Sun Lijun Involved in Financial Plot, Has Arsenal of Firearms: Analyst

Sun Lijun Involved in Financial Plot, Has Arsenal of Firearms: Analyst
Delegates attend the opening session of the 18th Communist Party Congress held at the Great Hall of the People on Nov. 8, 2021, in Beijing, China. Many Party officials have found themselves wiretapped recently, as paranoia in the ranks increases amidst an anti-corruption campaign led from the top. (Feng Li/Getty Images)
Luo Ya
1/21/2022
Updated:
1/23/2022
0:00
Analysis

Beijing officially charged Sun Lijun, a former deputy minister of Public Security, with accepting bribes, manipulating the market, and illegal possession of firearms. An expert explains what these abnormal charges entail.

Sun was under investigation by the National Supervisory Commission, the regime’s anti-corruption watchdog, in April 2020.

While accepting bribes is a typical charge for corrupt officials, the market manipulation and illegal possession of firearms charges are rare and even unheard of.

Yuan Hongbing, a Chinese political analyst and law scholar, gives the inside story behind these charges.

Manipulating Market: A Financial Coup

Previously, few corrupt officials, the so-called tigers, were charged with insider trading or leaking trade secrets, known in China as the “crimes of undermining the order of financial management.” The “market manipulation” charge is new for the sacked tigers.
Yuan believes the market manipulation refers to the financial coup that Chinese billionaire Xiao Jianhua carried out over six years ago.

In early 2015, the Chinese stock market soared and was leading the world stock markets. But, in the summer, the market plummeted—more than 90 percent of Chinese stocks fell by more than 50 percent; thousands of stocks hit their limit down—which led to the probe of the Chinese stock markets. The limit down price is the maximum allowable decline in the price of a stock or commodity in a single trading day.

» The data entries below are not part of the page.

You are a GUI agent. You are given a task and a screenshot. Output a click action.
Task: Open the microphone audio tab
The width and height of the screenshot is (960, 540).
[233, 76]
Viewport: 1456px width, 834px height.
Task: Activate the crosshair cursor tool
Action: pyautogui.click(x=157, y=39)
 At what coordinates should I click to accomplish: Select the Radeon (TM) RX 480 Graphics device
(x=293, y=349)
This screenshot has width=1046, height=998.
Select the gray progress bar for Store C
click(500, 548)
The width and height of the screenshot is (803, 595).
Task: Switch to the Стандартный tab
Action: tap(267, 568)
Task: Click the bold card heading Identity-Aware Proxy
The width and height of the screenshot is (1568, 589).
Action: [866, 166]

In 2017, the state mouthpiece CCTV publicized that the abrupt up and down of the 2015 stock market was a “crime of financial manipulation.” Xiao was believed to be the front man of this market manipulation.

Then, Xiao disappeared in early 2017. He was believed to have been abducted from his Hong Kong residence and taken back to the mainland.

Yuan told the Chinese edition of The Epoch Times that the 2015 stock crash was indeed a financial coup, and “Xiao was the man behind the scene.”

He said it was meant to warn Xi Jinping that his anti-corruption campaign should not go too far. Xiao wanted to secure the interests of the princelings and the elite, in particular, the faction of former Party leader Jiang Zemin.

“I was in Taiwan. Xiao had someone come and see me. I warned him that he should stay in a safe place if he wanted to do it. But he thought Hong Kong was safe enough, and he had guards to protect him. I told him it was a mistake. But he did not listen,” Yuan said, that was before 2015.

Xiao was admitted as a law school student at Peking University in 1986, when Yuan was a faculty member, and director of that year’s law student body. They became acquaintances and stayed in touch.

Yuan said that Xiao had many connections within the Party and the government. Sun was his connection in public security. But Sun was not the main player in the stock crash.

Sun was involved only because it’s believed that the stationing of public security would help to better control the stock market. Yuan said, “My understanding is that the charge of ‘market manipulation’ was based on what Xiao confessed [to].”

In 1999, Xiao founded The Tomorrow Group. Within 20 years, Xiao became a “white glove” (money launderer) for certain high-ranking communist officials, and The Tomorrow Group developed into a sizeable financial predator.

After his disappearance, Chinese media revealed that he worked hard to cooperate with the authorities to reduce the penalty of his “crimes.”
Xiao Jianhua, a Chinese-born Canadian billionaire, reads a book outside the International Finance Centre in Hong Kong in December 2013. (AP Photo/Next Magazine)
Xiao Jianhua, a Chinese-born Canadian billionaire, reads a book outside the International Finance Centre in Hong Kong in December 2013. (AP Photo/Next Magazine)

Arsenal of Guns, Enough for a Platoon

In Sept. 2021, the regime accused Sun of “political ambitions” and “gang activities” that “seriously endangered political security.” This was interpreted as he was involved in a coup.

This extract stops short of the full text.